### Teks Halaman
▬▬▬▬▬▬
Nasional Mondial Ekonomi Megapolitan Olahraga Rona The Alun-Alun Kupas Splash Wisata Perspektif Wawancara Foto Video Infografis
Tantangan Perekonomian I Penerimaan Pemerintah pada 2023 Lebih Terbatas

Cari Sumber Penerimaan yang Stabil dalam Jangka Panjang

Foto : ISTIMEWA

TEUKU RIEFKY Pengamat Ekonomi dari Lembaga Penyelidikan Ekonomi dan Masyarakat Universitas Indonesia - Belanja harus diarahkan untuk memperkuat pemulihan ekonomi dan reformasi struktural dengan mendorong belanja yang berkualitas.
▬▬▬▬▬▬
### Tugas A
Jelaskan dalam satu sampai tiga kalimat, berdasarkan teks halaman, untuk tujuan apa belanja harus diarahkan dan dengan cara apa.
### Tugas B
Menurut teks halaman, apa yang lebih terbatas pada 2023?
### Tugas C
Teruskan teks halaman tentang penerimaan pemerintah pada 2023 mulai dari kalimat terakhirnya.
Daftar yang menyusul tidak perlu dipakai.

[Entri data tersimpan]
▬▬▬▬▬▬
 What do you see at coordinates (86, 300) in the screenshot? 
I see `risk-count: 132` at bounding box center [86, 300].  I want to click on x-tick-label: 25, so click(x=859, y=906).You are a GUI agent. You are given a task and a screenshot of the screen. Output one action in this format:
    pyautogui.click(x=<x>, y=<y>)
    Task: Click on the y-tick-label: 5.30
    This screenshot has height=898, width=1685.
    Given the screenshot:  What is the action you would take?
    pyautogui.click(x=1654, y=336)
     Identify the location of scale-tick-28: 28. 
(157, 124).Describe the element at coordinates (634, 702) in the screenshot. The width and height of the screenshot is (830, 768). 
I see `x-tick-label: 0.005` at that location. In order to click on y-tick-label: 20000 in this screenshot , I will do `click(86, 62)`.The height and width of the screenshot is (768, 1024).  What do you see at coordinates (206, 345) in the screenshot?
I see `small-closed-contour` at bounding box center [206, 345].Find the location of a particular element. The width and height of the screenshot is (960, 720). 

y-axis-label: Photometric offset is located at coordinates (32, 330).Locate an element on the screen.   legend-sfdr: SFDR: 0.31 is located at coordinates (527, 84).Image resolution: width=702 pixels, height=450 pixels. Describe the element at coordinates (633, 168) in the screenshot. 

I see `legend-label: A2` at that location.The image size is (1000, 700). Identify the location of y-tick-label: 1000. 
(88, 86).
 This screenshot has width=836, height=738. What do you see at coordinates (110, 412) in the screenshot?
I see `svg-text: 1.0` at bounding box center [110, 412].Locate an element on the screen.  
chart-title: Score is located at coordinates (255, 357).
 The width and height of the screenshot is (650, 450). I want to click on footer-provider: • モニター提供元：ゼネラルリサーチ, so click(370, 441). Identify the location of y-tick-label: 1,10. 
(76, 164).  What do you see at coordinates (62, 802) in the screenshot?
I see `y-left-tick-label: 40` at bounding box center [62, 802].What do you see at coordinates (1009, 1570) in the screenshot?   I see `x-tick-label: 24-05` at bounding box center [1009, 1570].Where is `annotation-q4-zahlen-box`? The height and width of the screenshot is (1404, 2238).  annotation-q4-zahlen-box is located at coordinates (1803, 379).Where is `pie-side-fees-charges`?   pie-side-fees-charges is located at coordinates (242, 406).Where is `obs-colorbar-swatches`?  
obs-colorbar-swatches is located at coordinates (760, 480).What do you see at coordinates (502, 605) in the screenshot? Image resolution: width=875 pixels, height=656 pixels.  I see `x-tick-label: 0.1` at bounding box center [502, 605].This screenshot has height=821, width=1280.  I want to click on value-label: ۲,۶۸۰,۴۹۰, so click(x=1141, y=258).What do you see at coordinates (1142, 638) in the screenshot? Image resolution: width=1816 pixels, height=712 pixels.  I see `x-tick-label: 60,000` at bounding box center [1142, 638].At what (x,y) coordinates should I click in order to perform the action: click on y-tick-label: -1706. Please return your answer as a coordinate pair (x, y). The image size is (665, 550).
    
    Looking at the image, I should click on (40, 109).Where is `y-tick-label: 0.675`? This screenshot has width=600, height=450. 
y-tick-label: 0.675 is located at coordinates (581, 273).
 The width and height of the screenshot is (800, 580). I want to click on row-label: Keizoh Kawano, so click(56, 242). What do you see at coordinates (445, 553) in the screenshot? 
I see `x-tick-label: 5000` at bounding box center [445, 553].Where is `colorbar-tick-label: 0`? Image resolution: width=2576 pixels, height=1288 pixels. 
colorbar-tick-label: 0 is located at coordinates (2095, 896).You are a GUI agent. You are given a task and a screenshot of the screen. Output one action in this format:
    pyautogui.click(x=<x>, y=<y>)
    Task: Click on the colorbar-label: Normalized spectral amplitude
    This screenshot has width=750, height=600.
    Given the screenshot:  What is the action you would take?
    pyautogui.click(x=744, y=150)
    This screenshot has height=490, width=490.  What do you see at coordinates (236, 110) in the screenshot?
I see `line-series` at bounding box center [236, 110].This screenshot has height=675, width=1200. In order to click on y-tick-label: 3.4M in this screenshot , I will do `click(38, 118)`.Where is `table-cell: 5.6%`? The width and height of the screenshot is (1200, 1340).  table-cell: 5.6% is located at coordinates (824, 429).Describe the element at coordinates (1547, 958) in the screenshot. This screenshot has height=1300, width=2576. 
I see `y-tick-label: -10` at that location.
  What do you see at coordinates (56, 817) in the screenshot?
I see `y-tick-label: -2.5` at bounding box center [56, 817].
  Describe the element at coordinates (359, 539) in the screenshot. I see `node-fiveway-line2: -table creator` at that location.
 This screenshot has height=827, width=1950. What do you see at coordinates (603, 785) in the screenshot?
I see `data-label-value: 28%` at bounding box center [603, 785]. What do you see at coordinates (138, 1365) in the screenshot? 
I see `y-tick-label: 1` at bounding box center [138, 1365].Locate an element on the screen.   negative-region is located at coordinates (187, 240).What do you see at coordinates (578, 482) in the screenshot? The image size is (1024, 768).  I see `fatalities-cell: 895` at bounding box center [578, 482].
▬▬▬▬▬▬
### Jawaban Tertulis A
Belanja harus diarahkan untuk memperkuat pemulihan ekonomi dan reformasi struktural. Caranya adalah dengan mendorong belanja yang berkualitas.

### Jawaban Tertulis B
Penerimaan pemerintah.

### Jawaban Tertulis C
A   A   A   Pengaturan Font

JAKARTA - Perekonomian Indonesia pada tahun ini diperkirakan tidak sebaik pencapaian tahun 2022 lalu. Hal itu didasarkan pada beberapa indikator yang bisa memengaruhi pertumbuhan tahun ini, khususnya surplus neraca perdagangan karena kenaikan harga komoditas.

Pengamat Ekonomi dari Lembaga Penyelidikan Ekonomi dan Masyarakat Universitas Indonesia (LPEM UI), Teuku Riefky, di Jakarta, Minggu (5/2), mengatakan penerimaan negara kemungkinan tidak akan setinggi tahun 2022 karena harga komoditas diperkirakan akan turun akibat permintaan global yang menurun.

"Prospek suram dari potensi resesi global dapat semakin mengoreksi harga komoditas, sehingga penerimaan pemerintah pada 2023 mungkin akan terbatas," kata Riefky.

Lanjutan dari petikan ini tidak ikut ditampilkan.